A vision in preparation
Restore Creation is a planned faith-based regenerative-farm and land-stewardship project associated with Robert W. Lederhilger III and his family. It is not described here as an operating farm, completed retreat, or established agritourism destination. The project remains a vision being researched, planned, and prepared.
The intended direction is to create a place where productive agriculture, restoration of soil and water, family life, hospitality, faith, and long-term stewardship can reinforce one another. That requires more than buying acreage and placing buildings on it. It involves understanding the land, developing infrastructure in the right sequence, learning from people with direct experience, and building financial and operating systems that can endure beyond an initial burst of enthusiasm.
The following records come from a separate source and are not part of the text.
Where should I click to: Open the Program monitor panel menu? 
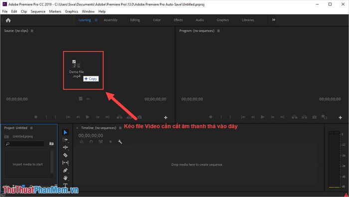click(218, 31)
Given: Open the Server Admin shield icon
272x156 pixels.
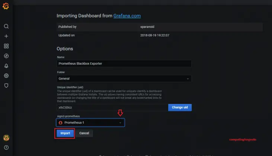Looking at the screenshot, I should 6,85.
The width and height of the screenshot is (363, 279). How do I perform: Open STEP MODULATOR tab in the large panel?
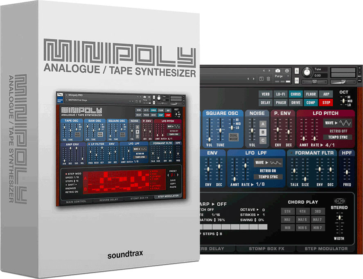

Regenerative agriculture and practical stewardship
The regenerative emphasis begins with how land functions. Proposed ideas include rotational grazing, integrated animals, perennial food systems, composting and biological cycles, water management, ponds, trees, and reduced dependence on outside inputs over time. These concepts are intended to work with the conditions of the property rather than being presented as a fixed plan before a final site and professional evaluations are complete.
Stewardship also includes responsible infrastructure. Access, water, energy, shelter, fencing, animal care, food storage, sanitation, emergency planning, maintenance, and the sequence of construction all affect whether a farm vision becomes healthy or burdensome. Rob’s systems background informs this part of the project: dependencies matter, and each phase should create a stable foundation for the next.
Community, hospitality, and retreat concepts
Restore Creation is intended to include more than agricultural production. The public vision includes possibilities for agritourism, educational visits, hospitality, retreats, shared meals, and spaces where people can slow down, reconnect with creation, and participate in meaningful work. These are concepts under development, not promises of current accommodations or programs.
Any future offering will need to match the land, zoning, permitting, insurance, staffing, finances, and capacity actually available. The project’s public language therefore uses words such as planned, proposed, intended, and vision until specific phases are funded, approved, built, and operating.
Multigenerational thinking
The long horizon is central. Restore Creation is envisioned as something that could be stewarded across generations rather than optimized only for a quick return. That invites a different set of questions: What principles should future decision-makers inherit? How should land be protected from short-term choices? What kind of work can support a family without consuming it? How can a place remain hospitable while maintaining privacy, ecological health, and financial discipline?
Those questions are being developed through a proposed multigenerational covenant or constitution, planning documents, site concepts, and writing. The aim is not to freeze every future decision, but to establish clear values around faith, legality, service, stewardship, honesty, responsibility, and the care of creation.
Following the project accurately
The dedicated Restore Creation site is the primary public destination for the project as it develops. Systems & Soil provides the longer narrative and planning reflections. Visitors should rely on those destinations for current status rather than assuming that every concept described in early writing has been purchased, permitted, funded, or built.